I've been thinking about Lyon Avenue recently.

You know, the street on the north side of Springfield that runs parallel to Campbell Avenue. It starts at Talmage Street, a block from Doling Park and a javelin throw from Interstate 44.

The northern terminus of Lyon Avenue is Talmage Street, near Doling Park. (Photo by Shannon Cay)

I've been wondering how it came to be that a street that spans a bit more than a mile on the north side of town, ending at Nichols Street, which is the same latitude as the Greene County Circuit Court on Boonville Avenue, can reappear briefly six miles to the south — outside the Library Center at 4635 S. Campbell Ave.

Lyon Avenue takes a few jogs as it makes its way through north Springfield. It runs past St. Joseph Catholic Church at West Scott Street, near the intersection of Scott and Campbell. (Photo by Shannon Cay)

If you ask me — which you didn't — it's confusing to have a sliver of a street bearing the same name as a street that you assumed ended six miles to the north of where you are now.

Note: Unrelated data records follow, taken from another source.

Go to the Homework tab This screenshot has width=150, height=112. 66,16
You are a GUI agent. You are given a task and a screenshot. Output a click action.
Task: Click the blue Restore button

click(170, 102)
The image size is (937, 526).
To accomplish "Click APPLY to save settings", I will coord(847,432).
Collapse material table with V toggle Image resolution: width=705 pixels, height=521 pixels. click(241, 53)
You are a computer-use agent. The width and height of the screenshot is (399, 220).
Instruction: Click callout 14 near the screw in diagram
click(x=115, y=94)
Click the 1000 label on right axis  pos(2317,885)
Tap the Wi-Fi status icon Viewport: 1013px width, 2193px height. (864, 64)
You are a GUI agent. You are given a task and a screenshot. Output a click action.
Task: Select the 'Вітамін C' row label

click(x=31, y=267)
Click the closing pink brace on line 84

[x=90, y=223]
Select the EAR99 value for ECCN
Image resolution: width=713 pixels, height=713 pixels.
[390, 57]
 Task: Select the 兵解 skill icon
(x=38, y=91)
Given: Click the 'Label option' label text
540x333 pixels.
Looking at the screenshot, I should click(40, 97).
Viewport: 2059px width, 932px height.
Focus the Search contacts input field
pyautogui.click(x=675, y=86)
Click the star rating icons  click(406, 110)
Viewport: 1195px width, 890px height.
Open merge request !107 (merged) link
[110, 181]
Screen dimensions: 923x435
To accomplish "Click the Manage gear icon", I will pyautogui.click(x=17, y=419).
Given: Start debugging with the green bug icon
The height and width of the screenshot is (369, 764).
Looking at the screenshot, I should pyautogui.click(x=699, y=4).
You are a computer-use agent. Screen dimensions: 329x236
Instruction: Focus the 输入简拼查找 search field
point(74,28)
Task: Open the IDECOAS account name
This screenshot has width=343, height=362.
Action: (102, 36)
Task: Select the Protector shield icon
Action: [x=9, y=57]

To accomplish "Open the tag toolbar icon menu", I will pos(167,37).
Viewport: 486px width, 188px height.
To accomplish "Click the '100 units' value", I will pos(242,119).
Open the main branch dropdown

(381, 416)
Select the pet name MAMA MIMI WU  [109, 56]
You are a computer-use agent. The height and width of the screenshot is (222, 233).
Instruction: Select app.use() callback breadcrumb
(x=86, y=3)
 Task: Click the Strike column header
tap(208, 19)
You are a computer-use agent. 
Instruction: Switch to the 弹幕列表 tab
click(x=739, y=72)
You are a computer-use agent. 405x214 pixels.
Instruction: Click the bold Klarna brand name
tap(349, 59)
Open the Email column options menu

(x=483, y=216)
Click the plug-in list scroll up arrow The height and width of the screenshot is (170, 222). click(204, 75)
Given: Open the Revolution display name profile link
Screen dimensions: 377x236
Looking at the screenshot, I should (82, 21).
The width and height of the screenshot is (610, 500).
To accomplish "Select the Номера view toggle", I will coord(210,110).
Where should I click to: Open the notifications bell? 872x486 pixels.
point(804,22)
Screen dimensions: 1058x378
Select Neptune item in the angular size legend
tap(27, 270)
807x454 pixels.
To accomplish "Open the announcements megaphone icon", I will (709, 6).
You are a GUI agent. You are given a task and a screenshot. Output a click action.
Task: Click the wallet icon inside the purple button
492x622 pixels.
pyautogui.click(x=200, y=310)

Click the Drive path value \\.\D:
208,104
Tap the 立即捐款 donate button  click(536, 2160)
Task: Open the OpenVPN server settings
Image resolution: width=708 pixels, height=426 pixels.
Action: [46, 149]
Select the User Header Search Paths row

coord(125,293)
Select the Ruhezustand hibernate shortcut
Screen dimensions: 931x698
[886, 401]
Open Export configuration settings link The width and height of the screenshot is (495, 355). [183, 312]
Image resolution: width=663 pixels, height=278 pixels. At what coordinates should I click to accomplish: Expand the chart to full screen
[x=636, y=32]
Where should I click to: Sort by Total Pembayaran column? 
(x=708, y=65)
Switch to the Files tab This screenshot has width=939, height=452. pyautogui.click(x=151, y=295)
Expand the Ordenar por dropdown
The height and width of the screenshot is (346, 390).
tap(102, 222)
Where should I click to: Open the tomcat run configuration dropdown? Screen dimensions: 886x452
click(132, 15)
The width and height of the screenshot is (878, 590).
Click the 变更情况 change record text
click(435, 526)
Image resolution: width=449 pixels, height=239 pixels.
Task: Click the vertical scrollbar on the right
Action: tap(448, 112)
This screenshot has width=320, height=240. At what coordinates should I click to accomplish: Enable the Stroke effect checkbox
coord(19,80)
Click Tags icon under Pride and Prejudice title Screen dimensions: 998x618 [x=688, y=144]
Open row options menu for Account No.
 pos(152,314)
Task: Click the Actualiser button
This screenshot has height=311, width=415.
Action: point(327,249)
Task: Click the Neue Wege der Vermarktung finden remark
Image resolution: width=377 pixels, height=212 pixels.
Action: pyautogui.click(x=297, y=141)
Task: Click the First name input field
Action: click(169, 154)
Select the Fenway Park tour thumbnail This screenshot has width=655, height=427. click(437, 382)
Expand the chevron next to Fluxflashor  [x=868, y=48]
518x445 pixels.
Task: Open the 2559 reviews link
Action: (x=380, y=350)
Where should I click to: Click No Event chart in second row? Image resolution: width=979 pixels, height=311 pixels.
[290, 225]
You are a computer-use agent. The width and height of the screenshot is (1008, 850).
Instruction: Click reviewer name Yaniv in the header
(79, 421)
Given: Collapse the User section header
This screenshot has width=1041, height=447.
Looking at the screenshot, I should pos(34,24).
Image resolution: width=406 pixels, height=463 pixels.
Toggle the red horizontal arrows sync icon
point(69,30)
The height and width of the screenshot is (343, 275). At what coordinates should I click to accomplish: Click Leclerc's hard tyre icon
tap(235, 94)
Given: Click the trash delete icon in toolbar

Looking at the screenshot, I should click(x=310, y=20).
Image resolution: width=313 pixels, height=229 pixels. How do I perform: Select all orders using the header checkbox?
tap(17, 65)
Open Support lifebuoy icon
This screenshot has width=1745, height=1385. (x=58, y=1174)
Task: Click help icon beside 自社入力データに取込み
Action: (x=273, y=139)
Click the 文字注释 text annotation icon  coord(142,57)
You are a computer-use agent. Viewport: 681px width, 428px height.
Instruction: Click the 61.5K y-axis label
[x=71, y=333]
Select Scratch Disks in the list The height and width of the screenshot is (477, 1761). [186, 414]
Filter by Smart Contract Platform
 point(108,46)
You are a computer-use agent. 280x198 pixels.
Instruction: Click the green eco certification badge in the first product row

What I've learned is that the naming procedure in Springfield is designed to do just the opposite; it's intended to make directions clearer and more logical. It's designed to make the job of 911 dispatchers and emergency responders more effective and precise.

The latitude and longitude of street naming

So my question is: Who names streets? More specifically, who named the street outside the Library Center “Lyon Avenue?”

Why wasn't it named “Library Way” or “Book Boulevard?”

Or maybe put in a roundabout and call it “The Pokin AroundAbout?”

I Gugeled my question. As in Martin Gugel, the city's assistant director of public works.

He says it's likely the street in front of the Library Center was named “Lyon Avenue” because if you head due north six miles, it would line up with the better known Lyon Avenue of the north side.

Lyon Avenue, to the best of my knowledge, is named after Nathaniel Lyon, the first Union general killed in the American Civil War. He died at the Battle of Wilson's Creek on Aug. 10, 1861. In fact, his portrait hangs on a wall in the Library Center.

Nathaniel Lyon is the namesake of Lyon Avenue. His portrait is in the Library Center. (Photo by Shannon Cay)

According to the latitude-and-longitude theory of street naming, since Lyon Avenue is just west of Campbell Avenue on the north side, why shouldn't a street just west of Campbell Avenue on the south side have the same name?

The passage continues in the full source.